L'École primaire se veut un journal essentiellement pratique, dans lequel l'instituteur "trouve, tout préparé, son travail de chaque jour, où il puise, sans effort, la vraie doctrine pédagogique" (8). Les enseignants, en plus de recevoir des leçons toutes prêtes, élaborées par des spécialistes, sont invités à correspondre avec la revue pour échanger des commentaires et des points de vue.

L'autre objectif de Cloutier est d'ouvrir les écoles québécoises au progrès et de faire connaître aux enseignants les recherches récentes en pédagogie. Aussi sa revue traitera-t-elle des "grandes questions pédagogiques qui occupent aujourd'hui les hommes d'école de tous les pays de l'Europe, leur empruntant ce qu'ils ont de bon et de praticable pour nous, Canadiens-français." (9)

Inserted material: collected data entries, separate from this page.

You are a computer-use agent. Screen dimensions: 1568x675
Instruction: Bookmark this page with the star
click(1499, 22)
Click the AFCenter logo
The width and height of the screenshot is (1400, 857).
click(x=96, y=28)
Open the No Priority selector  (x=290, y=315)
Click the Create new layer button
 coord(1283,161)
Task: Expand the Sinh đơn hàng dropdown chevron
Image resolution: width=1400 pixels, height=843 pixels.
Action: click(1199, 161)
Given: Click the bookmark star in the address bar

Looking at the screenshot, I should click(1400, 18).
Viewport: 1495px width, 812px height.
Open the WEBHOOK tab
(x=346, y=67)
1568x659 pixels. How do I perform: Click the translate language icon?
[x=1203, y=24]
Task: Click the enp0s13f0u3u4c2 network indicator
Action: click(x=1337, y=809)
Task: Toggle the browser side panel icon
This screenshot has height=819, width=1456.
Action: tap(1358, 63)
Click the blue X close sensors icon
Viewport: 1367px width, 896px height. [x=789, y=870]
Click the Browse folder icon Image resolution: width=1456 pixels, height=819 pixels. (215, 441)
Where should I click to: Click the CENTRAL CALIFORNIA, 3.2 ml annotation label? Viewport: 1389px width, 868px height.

On revient régulièrement sur cette double orientation de la revue qui semble fondamentale. Ainsi, un article (10) traitant de la mission des revues pédagogiques vante le journal viennois L'Éducateur, souvent cité dans L'École primaire, qui représente un modèle en alliant un côté pratique et une volonté d'ouvrir les esprits sur le plan pédagogique. Ce texte critique aussi les enseignants rétrogrades qui ne lisent aucun journal pédagogique.

Cloutier tente donc, à travers sa revue, de contrer les lacunes du JIP, jugé trop littéraire et pas suffisamment spécialisé pour le milieu scolaire, tout en réalisant ses priorités: continuer la formation des maîtres tout en les secondant dans leur tâche; ouvrir les écoles québécoises à la nouvelle pédagogie et aux recherches européennes.

Bibliographie

Beaulieu, André et J. Hamelin. La Presse québécoise des origines à nos jours, t. 3 (1880-1895), Québec, Les Presses de l'Université Laval, 1977, p. 1-2.

Labarrère-Paulé, André. Les laïques et la presse pédagogique au Canada français au 19e siècle. Québec, Les presses de l'Université Laval, 1963.

Notes

(1) Pour plus de détails sur la biographie de Cloutier, voir le texte consacré à L'Enseignement primaire.

(2) L'Abbé Provancher, "Appréciation de L'École primaire", L'École primaire, 1, 5 (1er mars 1880): 47-48.

(3) Mercier et Cie, "Aux Messieurs du clergé", L'École primaire, 1, 2 (15 janv. 1880) : 13-14.

(4) . Ibid., p. 14.

(5) L'Abbé Provancher, "Appréciation de L'École primaire", L'École primaire, 1, 5 (1er mars 1880): 47-48.

(6) J.-B. Cloutier, "Note de la rédaction", L'École primaire, 1, 13 (1er sept. 1880): 156.

(7) S.n. "Chronique scolaire", L'École primaire, 1, 20 (15 déc. 1880): 231-232.

(8) S.n. "L'École primaire", L'École primaire, 1, 1 (1er janv. 1880): 1.

(9) Ibid, p. 2.

(10) A. Daguet, "Mission de la presse scolaire: L'importance de cette dernière pour l'instituteur", L'École primaire, 1, 6 (15 mars 1880): 61.